In an environment where technology is moving so fast, organizations need to avoid hierarchies and silos to be nimble, so information should be decentralized as well, said Lubin. His company funds a number of projects including Civil, a WordPress-based publishing platform that uses blockchain to support ethical journalism, and a solution for teamwork called Sobol that allows groups of employees or team members to self-organize.
“We can build platforms that facilitate collaboration,” said Lubin. Blockchain “will allow us to build competitively, so collaboration becomes more important than competition.”
Handholding and regulation
Some potential use cases of interest to media and marketers include digital tokens to access verified information, which is already being explored to replace content paywalls. Blockchain can also be used to send micropayments to users who verify correct information online and to reach consensus and verify information. Civil uses currency tokens to help journalists fund their newsrooms; it has attracted partners including the Associated Press.
Blockchain still faces a number of hurdles on the way to becoming mainstream, however. For one thing, a knowledge gap persists.
“This is the right time to get involved,” said John Hargrave, CEO of MediaShower. Blockchain is more exciting, more intellectually fascinating and is attracting more money for development than even the Internet during the early dot-com days, he said. The technology is evolving faster than the early Internet, “but we’re still early days,” said Hargrave, author of Blockchain for Everyone (Simon & Schuster, 2019).
“There are many people who will need handholding,” said Lubin. “It’s incumbent on us to build systems that are easy to use” to help public adoption.
ConsenSys built an open source game program called SeedQuest lets players encode a cryptographic key as they interact with a video game, so they can create a secure token, but don’t need to remember long strings of numbers. ‘We’re trying to build tools for normal people to have more control,” Lubin said.
Regulation is another possible obstacle, both rules that could hold back development and a lack of rules to set guardrails, say experts. The rules are not clear, because even experts don’t completely understand how blockchain will work on use cases, say experts.
“There are many people who will need handholding” Joseph Lubin at SXSW 2019
The lack of bright-line laws regulating cryptocurrency and blockchain leaves some flexibility to deal with the emerging technology, said Valerie Szczepanik, senior advisor for digital assets and innovation at the Securities and Exchange Commission.The SEC it’s trying to strike a balance between protecting the market from bad actors and curtailing innovation, she said.
The anonymity that blockchain and cryptocurrencies allow has raised worries about money laundering and funding crime and terrorism, so many countries are considering regulation, said Szczepanik. She noted she has been seeing requests for comments regarding investor protections, disclosure, secondary trading and other topics related to cryptocurrencies.

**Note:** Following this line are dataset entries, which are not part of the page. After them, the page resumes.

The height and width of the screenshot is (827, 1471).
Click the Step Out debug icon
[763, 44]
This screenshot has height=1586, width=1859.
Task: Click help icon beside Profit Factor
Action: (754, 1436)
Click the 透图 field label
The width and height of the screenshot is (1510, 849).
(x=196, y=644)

But Szczepanik added she has also seen recently studies about the distributed ledger technology based on analytics and real science. “As a regulator I’m encouraged,” she said.
“There’s definitely a lot of recognition around the globe about the risks and about the benefits,” she said. “There’s a lot of excitement around the globe about how DLT can be used to create efficiencies around data analytics and the like.”